Let’s review some things and add other basic points of a complete surf lesson:
General safety: ocean environment. Learn about the beach you will surf and its potential hazards. Wave size, general conditions, type of bottom, currents, riptides, etc.
Know everything about your equipment and using it: learn the parts of a surfboard and practice some techniques on land so that you can control your surfboard in the surf. Check the condition of your leash.
Paddling technique: how to balance on a surfboard while paddling. Find your proper positioning when you paddle the surfboard from a belly down position.
Standing up on a surfboard: proper technique, take off, drop, riding stance, arm position, how to stop the surfboard in a controlled manner, how to dismount off your surfboard and how to fall off safely which is usually landing flat on the water (parallel to the water).
Turning the surfboard: how to complete single and multiple turns on the face of the wave from a standing up position by using the rails of the surfboard. Learning the bottom turn.
Types of surf breaks: identify the types of surf breaks.
Identifying rideable waves and positioning to catch a wave in the best possible spot and time: learn to read a wave, learn to identify the peak, learn where to position yourself. Some parts of the wave are the peak, the face, the lip, the bottom, the back, the close out, the foam or white wash, the tube or barrel, the line, etc. Waves can be measured in feet or meters, and are usually measured from the back side.
Sitting on a surfboard: how to turn the board from a sitting position in order to position yourself to catch a wave. Balance on your surfboard from a sitting position.

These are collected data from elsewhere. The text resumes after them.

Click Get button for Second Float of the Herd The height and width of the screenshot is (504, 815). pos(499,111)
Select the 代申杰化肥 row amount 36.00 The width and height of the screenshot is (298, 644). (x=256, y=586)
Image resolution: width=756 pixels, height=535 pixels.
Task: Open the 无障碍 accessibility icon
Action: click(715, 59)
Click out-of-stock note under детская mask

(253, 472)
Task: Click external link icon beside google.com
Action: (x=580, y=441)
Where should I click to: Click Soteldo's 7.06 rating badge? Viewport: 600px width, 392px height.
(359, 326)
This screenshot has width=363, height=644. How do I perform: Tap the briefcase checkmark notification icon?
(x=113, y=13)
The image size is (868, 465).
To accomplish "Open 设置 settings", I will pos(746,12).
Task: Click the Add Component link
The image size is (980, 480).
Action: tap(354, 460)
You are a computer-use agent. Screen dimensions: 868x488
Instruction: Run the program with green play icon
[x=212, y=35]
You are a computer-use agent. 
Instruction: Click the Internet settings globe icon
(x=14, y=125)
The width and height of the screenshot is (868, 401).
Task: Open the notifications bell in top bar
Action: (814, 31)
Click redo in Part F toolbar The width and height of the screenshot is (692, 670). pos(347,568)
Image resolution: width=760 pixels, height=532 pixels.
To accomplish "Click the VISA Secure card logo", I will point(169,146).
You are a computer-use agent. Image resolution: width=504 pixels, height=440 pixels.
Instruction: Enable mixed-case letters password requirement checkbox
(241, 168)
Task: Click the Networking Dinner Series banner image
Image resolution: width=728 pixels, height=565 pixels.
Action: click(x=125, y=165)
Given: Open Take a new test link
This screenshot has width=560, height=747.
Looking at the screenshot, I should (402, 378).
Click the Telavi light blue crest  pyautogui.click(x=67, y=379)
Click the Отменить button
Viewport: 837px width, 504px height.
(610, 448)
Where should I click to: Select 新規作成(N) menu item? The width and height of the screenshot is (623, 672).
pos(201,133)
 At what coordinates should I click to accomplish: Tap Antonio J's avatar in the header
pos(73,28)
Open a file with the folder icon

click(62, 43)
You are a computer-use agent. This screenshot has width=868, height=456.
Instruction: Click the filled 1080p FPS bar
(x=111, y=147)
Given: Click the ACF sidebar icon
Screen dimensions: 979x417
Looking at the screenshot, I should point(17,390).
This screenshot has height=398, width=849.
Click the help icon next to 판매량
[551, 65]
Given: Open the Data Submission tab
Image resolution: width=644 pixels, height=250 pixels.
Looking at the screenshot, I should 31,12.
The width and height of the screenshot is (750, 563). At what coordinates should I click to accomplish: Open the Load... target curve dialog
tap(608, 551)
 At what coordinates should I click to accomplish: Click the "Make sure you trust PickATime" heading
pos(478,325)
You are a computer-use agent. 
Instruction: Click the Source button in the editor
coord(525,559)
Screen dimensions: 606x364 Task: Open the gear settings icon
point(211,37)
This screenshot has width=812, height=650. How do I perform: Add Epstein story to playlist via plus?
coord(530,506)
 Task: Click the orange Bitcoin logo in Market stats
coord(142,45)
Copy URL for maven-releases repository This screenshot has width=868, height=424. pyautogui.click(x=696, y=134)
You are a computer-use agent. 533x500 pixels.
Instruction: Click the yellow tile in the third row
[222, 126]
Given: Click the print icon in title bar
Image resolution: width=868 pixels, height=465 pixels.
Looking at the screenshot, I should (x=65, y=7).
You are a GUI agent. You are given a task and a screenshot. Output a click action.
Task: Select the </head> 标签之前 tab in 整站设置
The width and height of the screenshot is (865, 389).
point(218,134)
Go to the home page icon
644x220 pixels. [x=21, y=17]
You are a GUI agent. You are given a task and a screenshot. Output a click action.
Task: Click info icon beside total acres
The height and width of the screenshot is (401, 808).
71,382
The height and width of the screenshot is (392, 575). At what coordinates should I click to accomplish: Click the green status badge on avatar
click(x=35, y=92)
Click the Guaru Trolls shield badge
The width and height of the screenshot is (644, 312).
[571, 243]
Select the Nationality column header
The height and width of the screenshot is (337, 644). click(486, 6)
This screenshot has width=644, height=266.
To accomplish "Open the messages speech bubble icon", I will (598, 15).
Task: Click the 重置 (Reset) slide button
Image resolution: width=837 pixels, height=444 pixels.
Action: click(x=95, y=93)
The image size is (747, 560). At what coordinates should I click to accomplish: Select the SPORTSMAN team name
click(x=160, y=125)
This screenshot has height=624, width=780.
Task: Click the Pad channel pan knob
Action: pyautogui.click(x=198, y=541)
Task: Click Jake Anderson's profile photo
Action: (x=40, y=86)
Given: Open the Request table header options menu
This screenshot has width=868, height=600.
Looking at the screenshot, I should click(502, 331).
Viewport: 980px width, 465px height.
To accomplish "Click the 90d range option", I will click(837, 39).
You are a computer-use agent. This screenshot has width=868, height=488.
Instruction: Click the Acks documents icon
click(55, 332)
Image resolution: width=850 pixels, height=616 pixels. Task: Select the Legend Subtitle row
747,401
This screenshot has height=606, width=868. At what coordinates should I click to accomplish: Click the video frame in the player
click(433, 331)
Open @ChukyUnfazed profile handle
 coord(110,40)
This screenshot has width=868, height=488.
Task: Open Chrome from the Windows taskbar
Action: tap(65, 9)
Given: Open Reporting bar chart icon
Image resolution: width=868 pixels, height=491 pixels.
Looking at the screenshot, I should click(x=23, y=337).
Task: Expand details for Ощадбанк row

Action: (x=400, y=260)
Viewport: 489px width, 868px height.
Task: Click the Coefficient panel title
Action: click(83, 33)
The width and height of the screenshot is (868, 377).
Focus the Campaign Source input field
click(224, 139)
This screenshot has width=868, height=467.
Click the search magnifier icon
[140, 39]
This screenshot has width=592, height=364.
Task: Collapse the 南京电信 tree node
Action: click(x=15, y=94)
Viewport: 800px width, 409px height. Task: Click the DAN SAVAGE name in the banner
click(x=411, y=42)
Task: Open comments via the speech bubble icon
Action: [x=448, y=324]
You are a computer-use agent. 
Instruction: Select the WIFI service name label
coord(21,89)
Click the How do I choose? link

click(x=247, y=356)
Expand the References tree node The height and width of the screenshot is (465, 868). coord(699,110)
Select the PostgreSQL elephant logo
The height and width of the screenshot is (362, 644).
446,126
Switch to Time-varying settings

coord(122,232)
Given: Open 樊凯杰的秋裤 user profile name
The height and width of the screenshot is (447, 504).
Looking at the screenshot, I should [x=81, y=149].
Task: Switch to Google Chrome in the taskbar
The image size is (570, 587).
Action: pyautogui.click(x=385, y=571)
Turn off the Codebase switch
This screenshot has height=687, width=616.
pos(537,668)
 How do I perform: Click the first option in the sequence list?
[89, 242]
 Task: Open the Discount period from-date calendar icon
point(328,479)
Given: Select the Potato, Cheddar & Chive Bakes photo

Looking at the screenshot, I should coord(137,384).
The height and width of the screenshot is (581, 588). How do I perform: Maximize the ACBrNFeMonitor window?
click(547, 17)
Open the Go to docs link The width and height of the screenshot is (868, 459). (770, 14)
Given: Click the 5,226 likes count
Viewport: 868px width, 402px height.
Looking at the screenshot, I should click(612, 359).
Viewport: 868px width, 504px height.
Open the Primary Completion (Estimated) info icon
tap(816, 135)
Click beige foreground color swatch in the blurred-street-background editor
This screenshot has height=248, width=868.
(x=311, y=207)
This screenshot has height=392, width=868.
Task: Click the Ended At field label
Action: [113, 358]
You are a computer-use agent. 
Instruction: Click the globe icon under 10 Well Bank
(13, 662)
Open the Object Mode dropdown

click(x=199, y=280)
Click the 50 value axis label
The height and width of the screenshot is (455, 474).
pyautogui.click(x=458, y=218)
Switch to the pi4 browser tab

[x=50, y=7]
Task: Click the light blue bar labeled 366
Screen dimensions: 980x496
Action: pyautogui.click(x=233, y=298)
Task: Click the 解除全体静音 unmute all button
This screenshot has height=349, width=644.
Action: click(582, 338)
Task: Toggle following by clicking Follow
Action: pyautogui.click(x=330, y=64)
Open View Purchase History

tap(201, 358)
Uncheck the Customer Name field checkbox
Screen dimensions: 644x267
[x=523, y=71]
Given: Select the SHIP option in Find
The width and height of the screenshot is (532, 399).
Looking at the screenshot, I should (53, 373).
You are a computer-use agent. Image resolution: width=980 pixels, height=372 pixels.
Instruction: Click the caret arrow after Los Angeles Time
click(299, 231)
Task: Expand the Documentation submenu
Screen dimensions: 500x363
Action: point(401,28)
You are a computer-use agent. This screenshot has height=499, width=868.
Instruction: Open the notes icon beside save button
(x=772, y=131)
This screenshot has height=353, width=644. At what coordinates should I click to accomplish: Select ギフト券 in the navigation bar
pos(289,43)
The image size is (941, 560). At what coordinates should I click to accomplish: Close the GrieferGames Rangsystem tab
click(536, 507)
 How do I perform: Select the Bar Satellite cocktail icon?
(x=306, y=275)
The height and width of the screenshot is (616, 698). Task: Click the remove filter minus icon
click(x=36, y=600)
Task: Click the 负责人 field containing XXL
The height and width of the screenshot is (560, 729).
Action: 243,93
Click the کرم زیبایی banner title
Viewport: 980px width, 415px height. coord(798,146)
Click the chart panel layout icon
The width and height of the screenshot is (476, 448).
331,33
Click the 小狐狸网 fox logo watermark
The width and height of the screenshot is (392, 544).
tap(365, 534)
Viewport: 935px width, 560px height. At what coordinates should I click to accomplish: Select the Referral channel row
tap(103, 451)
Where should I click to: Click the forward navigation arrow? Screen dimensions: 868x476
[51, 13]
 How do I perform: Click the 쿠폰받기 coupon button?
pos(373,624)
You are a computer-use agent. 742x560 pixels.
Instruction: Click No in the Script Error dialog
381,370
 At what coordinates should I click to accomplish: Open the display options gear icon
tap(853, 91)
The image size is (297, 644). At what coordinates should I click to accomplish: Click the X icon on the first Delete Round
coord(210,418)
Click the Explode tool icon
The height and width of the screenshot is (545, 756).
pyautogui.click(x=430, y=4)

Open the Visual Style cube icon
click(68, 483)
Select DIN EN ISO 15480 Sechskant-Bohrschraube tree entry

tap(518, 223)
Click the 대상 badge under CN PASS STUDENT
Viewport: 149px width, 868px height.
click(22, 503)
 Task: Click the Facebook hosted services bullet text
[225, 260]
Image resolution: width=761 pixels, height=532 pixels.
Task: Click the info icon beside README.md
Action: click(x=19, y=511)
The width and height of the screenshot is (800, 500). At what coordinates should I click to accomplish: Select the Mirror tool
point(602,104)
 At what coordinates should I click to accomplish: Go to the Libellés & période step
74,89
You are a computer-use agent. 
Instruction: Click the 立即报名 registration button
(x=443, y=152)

Paddling out into the line-up: read the surf break, know where to paddle out into the lineup (past the breaking waves), practice techniques for getting through breaking waves like the turtle dive. Know where the entry channel is.
Surfing etiquette: be able to identify who has priority, learn the priority system for riding waves, understand what to do when you don’t have priority, learning how to keep yourself and others safe.
Being a smart surfer: know your limits and be able to recognize conditions and/or surf breaks that are or are not suitable for your ability level.
You will learn all of this initially with your surf instructor, but over time you should be able to keep learning to surf by yourself. Surfing is a great challenge and for sure one of the most difficult sports to learn, but the rewards are like no other when you catch a wave. And also the cool thing about surfing is that you can do it with your family members and loved ones. The other really cool thing about surfing is that when you go surf you also get some beach time to hang out and set up an umbrella and enjoy the sand and sea.
Make this visit to Cabo perfect and unforgettable by starting to learn how to surf in this magical surf town! And to all the friendly surfers vacationing in our surf town, I wish you epic waves. Thanks for your time and thanks for visiting! And thank you Mike Doyle for your good vibes forever. Surf's up infinitely!